The sky is bright blue, but the frigid winter wind cuts through ragged blue-jeans and over worn coats thinned by days of sweat. Even over the smell of dirty laundry, the wind tastes of coming rain, and the homeless pack the small court yard of the Salvation Army to get shelter for the night.

The early have found protection from the wind along the wall of the building that forms one side of the fenced enclosure. The rest huddle on beaten benches and chairs, getting up to mill around occasionally, looking for an abandoned spot that might be slightly warmer. Others stand in the ever lengthening dinner line, rocking and turning to keep warm, desperate not to lose their spot. The evening meal won't be served for an hour yet.

Across the street a flock of blackbirds has taken possession of the telephone lines. In long rows along the lines they sit and bicker, fly up and around and land again, to bicker again. They, too, have come for the evening feed. When the homeless have eaten and boarded the buses to the run-down barracks put to emergency use, they will find their meal among the scraps on the patio grounds. And the homeless whirl and bicker, beg and trade, while they wait for society's equivalent of scrapes on the ground.

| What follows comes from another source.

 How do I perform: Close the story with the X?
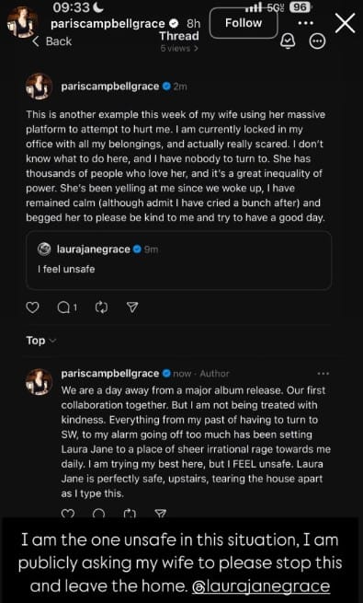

This idle thought passed through the mind of a man sitting in an old school chair near the end of the wall. On the flat arm of the chair rests a battered book of blank pages with no lines. The man's concentration is on putting lines in the book. Occasionally one of the milling crowd would circle his way and peer down the mysterious scratchings on the white pages.

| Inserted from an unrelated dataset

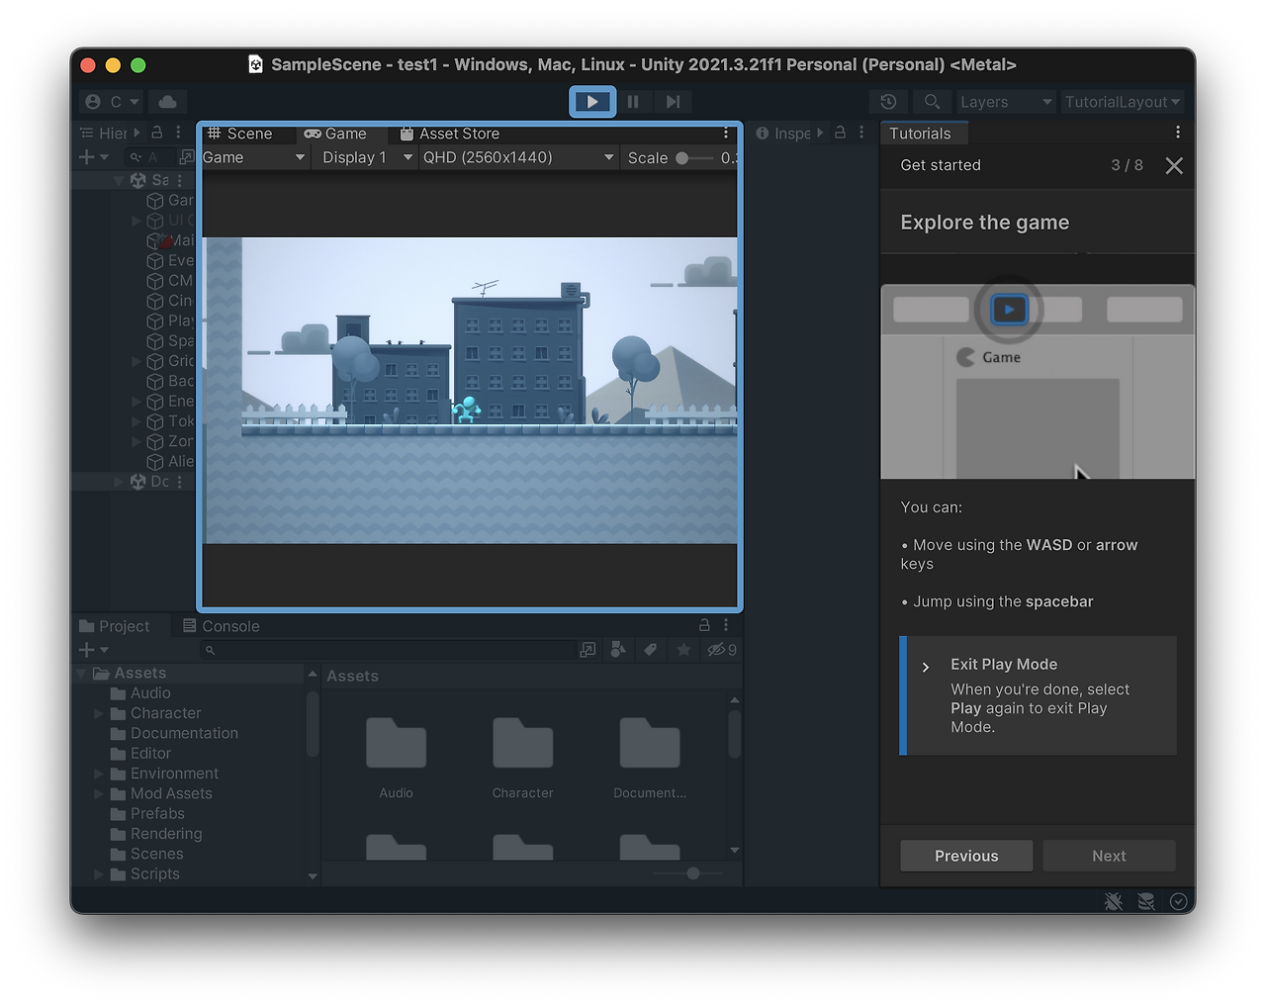
Task: Switch to the Console tab
Action: 222,626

One came over wanting to bicker; "What'cha draw'n?"

He said, "Nothing, just doodling, not anything in particular."

"Good, 'cause I don'na want no-one draw'n me." said the stranger, and whirled away.

The man with the book paused as a dark thought passed in his mind: Sooner or later the stranger would be six-feet under, and none would want to see his face again. And even sooner than that he was forgotten, as the man went back to his swirling lines, a cryptographic picture of the Salvation Army winter overflow.